◆ Exercise requirements: In the entries below, begin at the line that has "text on webpage", stop after the line that has "Image resolution: width=1095", and output those lines exactly with no pictures.

◆ Records to use:
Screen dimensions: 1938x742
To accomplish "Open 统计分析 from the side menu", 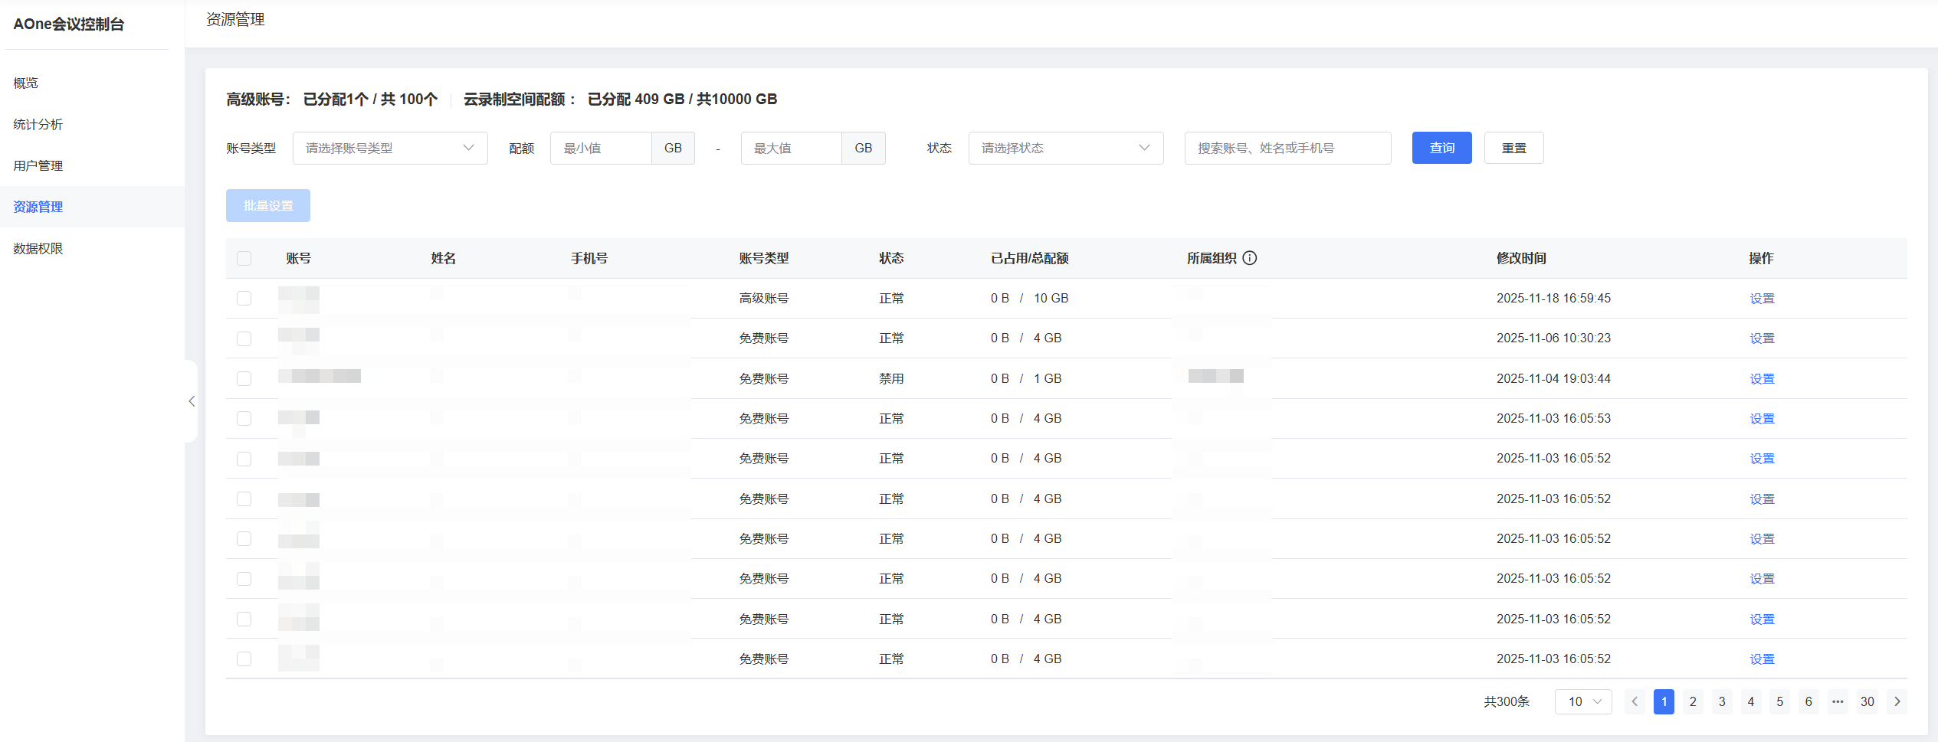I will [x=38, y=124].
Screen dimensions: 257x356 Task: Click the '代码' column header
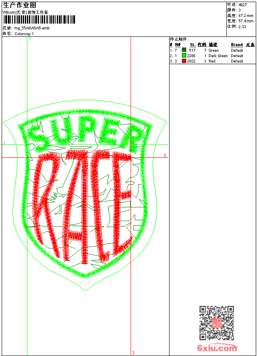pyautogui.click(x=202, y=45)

==

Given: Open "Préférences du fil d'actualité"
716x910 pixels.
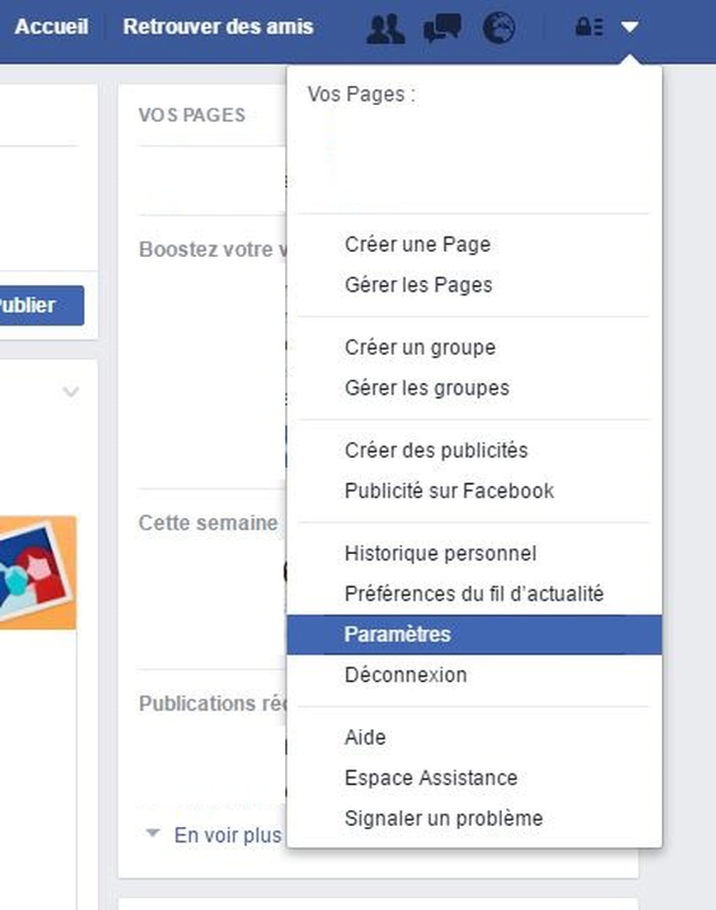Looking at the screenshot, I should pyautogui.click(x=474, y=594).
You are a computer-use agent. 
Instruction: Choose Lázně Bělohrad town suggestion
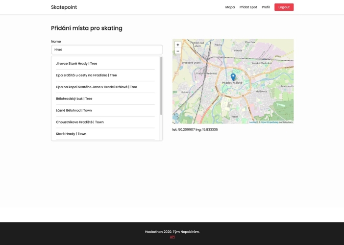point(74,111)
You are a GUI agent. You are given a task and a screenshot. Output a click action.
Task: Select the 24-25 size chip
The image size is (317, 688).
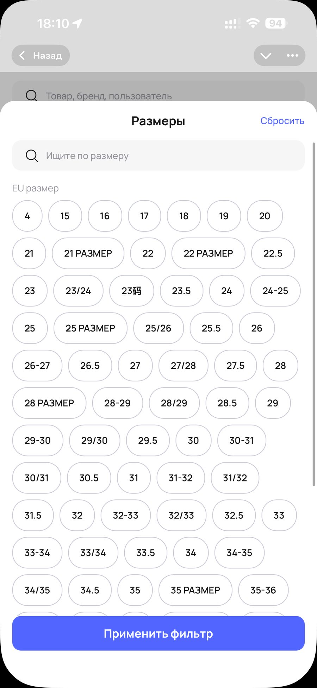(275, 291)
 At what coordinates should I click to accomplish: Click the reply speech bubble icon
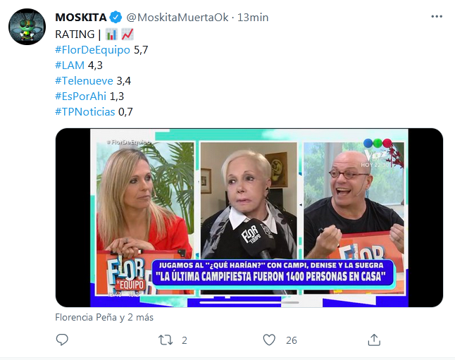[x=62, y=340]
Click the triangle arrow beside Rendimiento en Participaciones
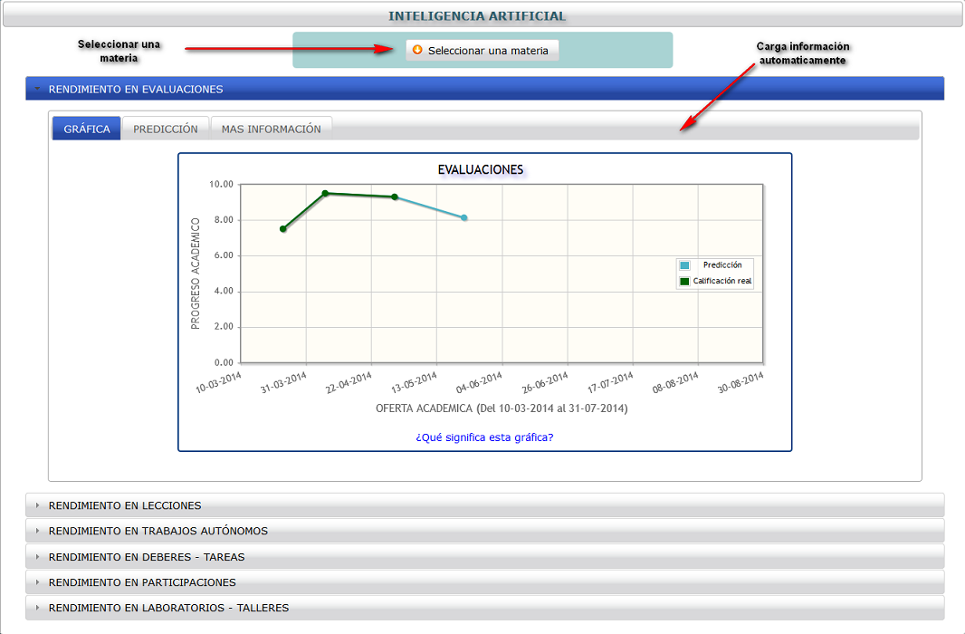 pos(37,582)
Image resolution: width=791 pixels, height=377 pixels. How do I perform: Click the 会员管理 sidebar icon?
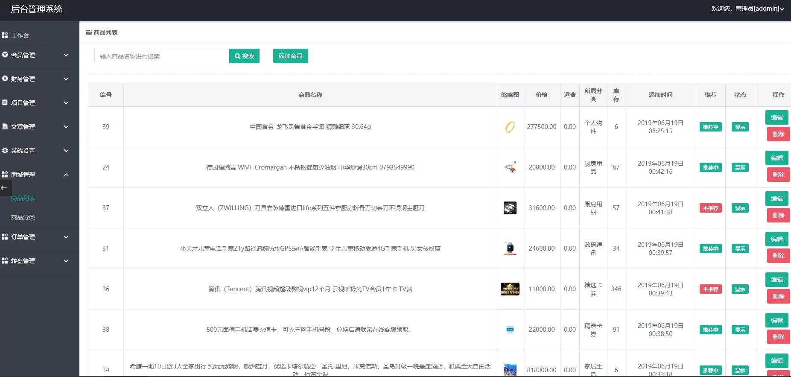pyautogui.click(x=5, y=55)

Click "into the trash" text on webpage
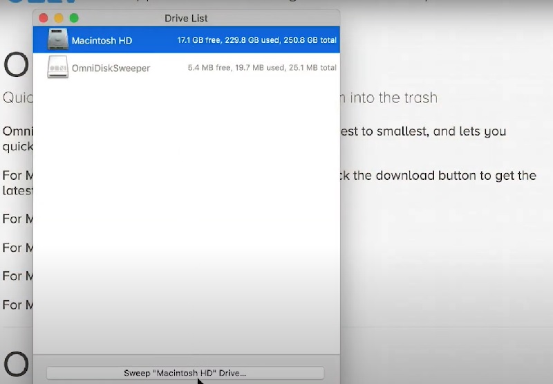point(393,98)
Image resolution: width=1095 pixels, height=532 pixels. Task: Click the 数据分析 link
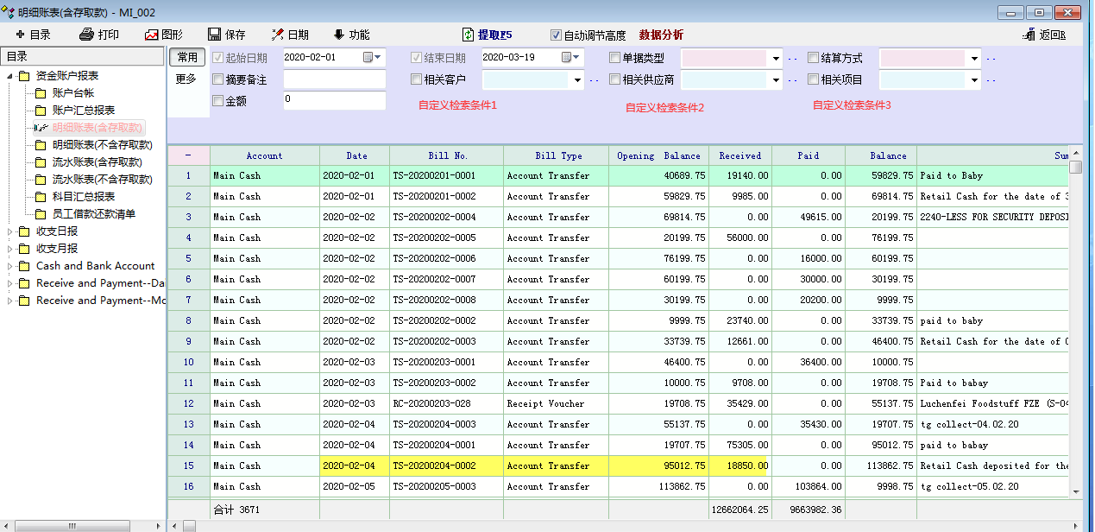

◆ Task result:
Click "into the trash" text on webpage
point(393,98)
Image resolution: width=1095 pixels, height=532 pixels. Task: Click the 数据分析 link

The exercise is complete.